Having seen both the JetRanger and the Uni-Star, my friend and clubmate Steve Tew decided to go the JetRanger route with the AXI option too, but differed in that he elected to use an 8s pack (2 x 4S packs from his Century Swift). Using my crude calculations, we decided that even the 26T pinion on his 8s wouldn’t give the desired results, so he made a 28T pinion from a four-stroke clutch drum to give about 1,450 rpm - he hasn’t been disappointed.
For myself, the next part of the plot is to install these electrified Uni-Star mechanics in my Agusta 109 Power fuselage, a helicopter which I consider to be the ultimate dream in electric scale.

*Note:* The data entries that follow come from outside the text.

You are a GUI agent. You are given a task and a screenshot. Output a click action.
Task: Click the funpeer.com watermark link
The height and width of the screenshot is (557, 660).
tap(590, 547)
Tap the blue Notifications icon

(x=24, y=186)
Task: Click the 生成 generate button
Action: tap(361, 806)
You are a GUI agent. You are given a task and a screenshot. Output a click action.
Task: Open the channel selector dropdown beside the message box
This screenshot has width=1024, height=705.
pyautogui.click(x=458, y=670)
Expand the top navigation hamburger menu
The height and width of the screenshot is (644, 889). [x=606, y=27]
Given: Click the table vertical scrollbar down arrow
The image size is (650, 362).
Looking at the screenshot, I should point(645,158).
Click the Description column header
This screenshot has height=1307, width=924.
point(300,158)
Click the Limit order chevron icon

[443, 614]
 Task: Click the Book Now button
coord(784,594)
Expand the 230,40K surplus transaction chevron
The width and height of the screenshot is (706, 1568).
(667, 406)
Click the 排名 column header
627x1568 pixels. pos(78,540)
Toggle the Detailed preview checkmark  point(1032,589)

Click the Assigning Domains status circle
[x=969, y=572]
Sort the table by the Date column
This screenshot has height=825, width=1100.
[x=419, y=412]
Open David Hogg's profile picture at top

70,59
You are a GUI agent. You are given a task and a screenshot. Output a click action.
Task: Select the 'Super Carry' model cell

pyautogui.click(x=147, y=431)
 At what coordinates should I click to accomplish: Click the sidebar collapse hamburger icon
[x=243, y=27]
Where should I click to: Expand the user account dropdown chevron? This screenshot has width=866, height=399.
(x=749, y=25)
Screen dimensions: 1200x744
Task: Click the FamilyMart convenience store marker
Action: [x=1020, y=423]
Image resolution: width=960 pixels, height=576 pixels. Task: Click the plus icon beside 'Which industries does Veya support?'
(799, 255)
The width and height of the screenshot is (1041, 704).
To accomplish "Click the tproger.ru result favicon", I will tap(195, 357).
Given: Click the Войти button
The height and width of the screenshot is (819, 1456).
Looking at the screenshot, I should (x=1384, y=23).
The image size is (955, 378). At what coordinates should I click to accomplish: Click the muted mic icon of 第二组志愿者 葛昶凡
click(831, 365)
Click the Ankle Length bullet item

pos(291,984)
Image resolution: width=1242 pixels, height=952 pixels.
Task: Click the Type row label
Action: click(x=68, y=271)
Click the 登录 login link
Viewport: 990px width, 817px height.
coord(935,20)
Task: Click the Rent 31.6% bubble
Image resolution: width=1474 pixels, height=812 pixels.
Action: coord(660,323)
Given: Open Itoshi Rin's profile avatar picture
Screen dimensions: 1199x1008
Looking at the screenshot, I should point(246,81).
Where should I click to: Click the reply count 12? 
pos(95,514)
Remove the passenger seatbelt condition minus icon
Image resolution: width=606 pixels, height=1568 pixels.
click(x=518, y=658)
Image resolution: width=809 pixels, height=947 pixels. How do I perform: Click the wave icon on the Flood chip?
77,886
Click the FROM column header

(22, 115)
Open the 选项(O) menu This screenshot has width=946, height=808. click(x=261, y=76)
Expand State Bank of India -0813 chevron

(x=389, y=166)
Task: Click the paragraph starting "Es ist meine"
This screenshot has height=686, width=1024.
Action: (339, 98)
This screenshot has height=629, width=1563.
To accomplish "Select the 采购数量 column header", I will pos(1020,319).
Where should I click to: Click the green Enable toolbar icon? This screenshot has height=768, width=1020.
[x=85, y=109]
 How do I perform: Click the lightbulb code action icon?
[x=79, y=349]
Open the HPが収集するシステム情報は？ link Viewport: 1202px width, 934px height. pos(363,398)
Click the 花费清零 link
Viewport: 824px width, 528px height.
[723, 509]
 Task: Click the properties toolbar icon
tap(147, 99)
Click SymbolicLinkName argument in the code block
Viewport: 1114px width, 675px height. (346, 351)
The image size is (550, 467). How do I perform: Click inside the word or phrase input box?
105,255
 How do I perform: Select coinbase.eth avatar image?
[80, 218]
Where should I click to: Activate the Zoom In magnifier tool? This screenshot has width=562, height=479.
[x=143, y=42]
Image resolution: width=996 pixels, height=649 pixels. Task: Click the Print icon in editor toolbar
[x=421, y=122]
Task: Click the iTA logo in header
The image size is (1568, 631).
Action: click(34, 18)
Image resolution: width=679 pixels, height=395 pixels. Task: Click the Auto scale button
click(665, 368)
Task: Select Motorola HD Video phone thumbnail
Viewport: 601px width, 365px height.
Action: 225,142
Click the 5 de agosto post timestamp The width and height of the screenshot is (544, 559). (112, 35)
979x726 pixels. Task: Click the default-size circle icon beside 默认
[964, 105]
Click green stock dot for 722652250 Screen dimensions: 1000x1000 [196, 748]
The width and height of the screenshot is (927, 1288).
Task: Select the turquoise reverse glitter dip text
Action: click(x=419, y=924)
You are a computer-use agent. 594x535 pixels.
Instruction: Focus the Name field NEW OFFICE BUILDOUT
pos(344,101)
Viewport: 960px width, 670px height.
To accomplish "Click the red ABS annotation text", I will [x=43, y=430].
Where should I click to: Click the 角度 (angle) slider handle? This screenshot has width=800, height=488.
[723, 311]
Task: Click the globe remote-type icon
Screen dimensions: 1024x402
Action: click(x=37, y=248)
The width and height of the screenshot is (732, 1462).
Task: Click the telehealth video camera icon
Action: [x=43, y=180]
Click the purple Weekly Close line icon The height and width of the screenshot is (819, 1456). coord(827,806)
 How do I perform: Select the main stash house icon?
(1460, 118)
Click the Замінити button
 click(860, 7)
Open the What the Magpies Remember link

To indicate the effect these models can have on fellow modellers who’ve had no previous exposure to them, I’ll relate the following. I was invited by a club to see their new and improved facilities and, at the same time, demonstrate a turbine helicopter. Normally, at such an invitation, I would stack the car up with models but on this occasion, mainly due to the after effects of flu, I just took the turbine Cuatro and my electric JetRanger with the intention of having a relaxed afternoon. Yes, as expected they were suitably impressed with the Cuatro but, they said, it was the performance of the JetRanger that really surprised them and further convinced the members that electric power was undoubtedly the future.
Steve Tew’s JetRanger has a slightly lower headspeed – 1,450 rpm – and runs on 2 x 4S packs borrowed from a Century Swift.